By Lourdes Fritts
It is always amusing to observe the looks of disbelief in a classroom when the topic of invented traditions is being discussed. Some look betrayed as if their whole life had been a lie, while others scratch their heads and ask “Well, weren’t all traditions invented at some point?”
Unfortunately, I must confess that I generally fall under the same category as the head scratchers. There are certain qualities of an invented tradition that don’t make sense to me. For example, the discussion in this case was about the Scottish kilt, Hugh Trevor-Roper (1983) argues that the Scottish kilt was not an ancient Highlander tradition, but rather workwear designed for Scots by an Englishman; the kilt was not even considered to be a cultural asset until the noblemen began to wear it and refer to it as such. While these two facts are not exactly difficult for me to grasp, it is the fact that the kilt can be considered an invented tradition when the version that we know today was created in 1745 (Trevor-Roper 1983). Hasn’t it been long enough for it just to be considered a tradition?
In 1745 my home country, the United States, hadn’t even been officially created yet. This lead me to ask myself if there are any genuine traditions present in modern America that cannot be classified as “invented”. It is common knowledge that many aspects of culture and tradition in America have derived from the cultures that immigrants brought with them. While all traditions were invented at some point, the term “invented tradition” refers to a pre-existing symbol, item, or ritual that has been repurposed to fit the new needs of society (Hobsbawn and Ranger 1983). But what about traditions that serve little to no purpose such as a food like apple pie?
Apple pie is considered to be a traditional American treat, in fact the phrase “as American as apple pie” describes something or someone that is archetypically American. However, the tasty treat is actually a blend of pastries that came from multiple European countries. Thus, it is not quite an American tradition (Ferroni 2012). This being said, can it then be considered invented? It is not an ancient dish nor is it original, but what could have possibly been accomplished by apple pie being viewed as an American tradition?

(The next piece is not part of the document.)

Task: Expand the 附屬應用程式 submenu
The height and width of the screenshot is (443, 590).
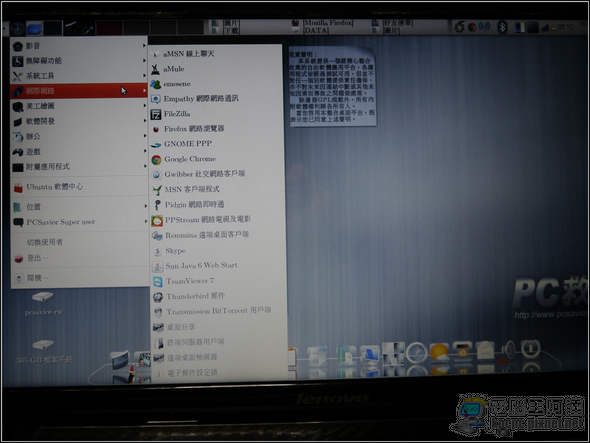Action: tap(79, 167)
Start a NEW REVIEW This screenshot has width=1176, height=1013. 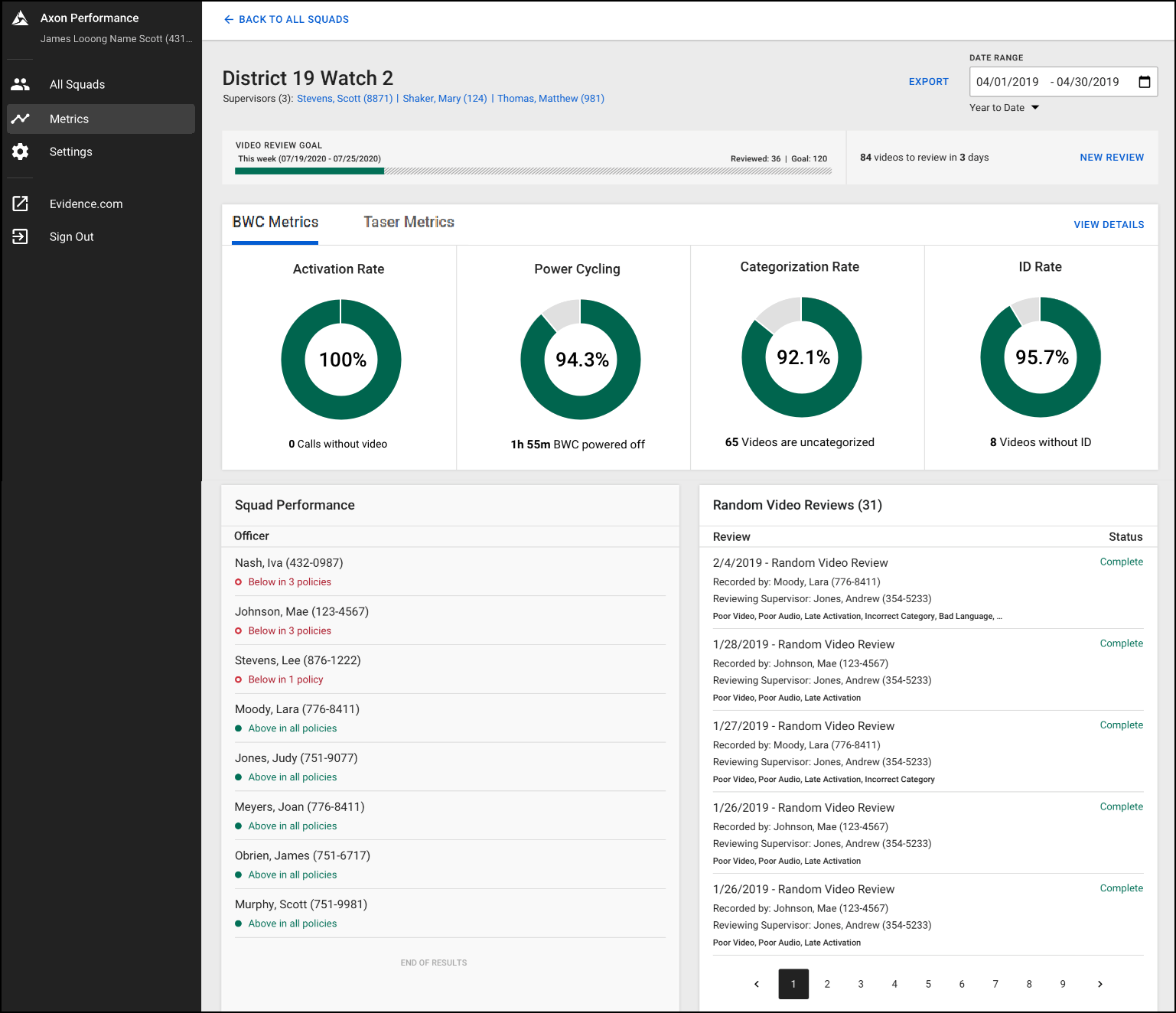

The same can be said for a number of traditions present in modern America, which leads me to believe that the definition of invented traditions needs to grow in order to include hybridity, creolization, and time progression. With cultures becoming more influenced by one and other, new traditions and meanings to old symbols are being formed. When will today’s new symbols become the next old tradition?
Ferroni, Nicholas. 2012. There Is Nothing More American Than Apple Pie, Right? Huffington Post, December 27. http://www.huffingtonpost.com/nicholas-ferroni/as-american-as-apple-pie_b_2369851.html
Hobsbawm, Eric and Terence Ranger. 1983. The Invention of Tradition. Cambridge, England: Cambridge University Press.
Trevor-Roper, Hugh. 1983. The Invention of Tradition: The Highland Tradition of Scotland. Pp. 15-41 in The Invention of tradition, edited by Eric Hobsbawm and Terence Ranger. Cambridge, England: Cambridge University Press.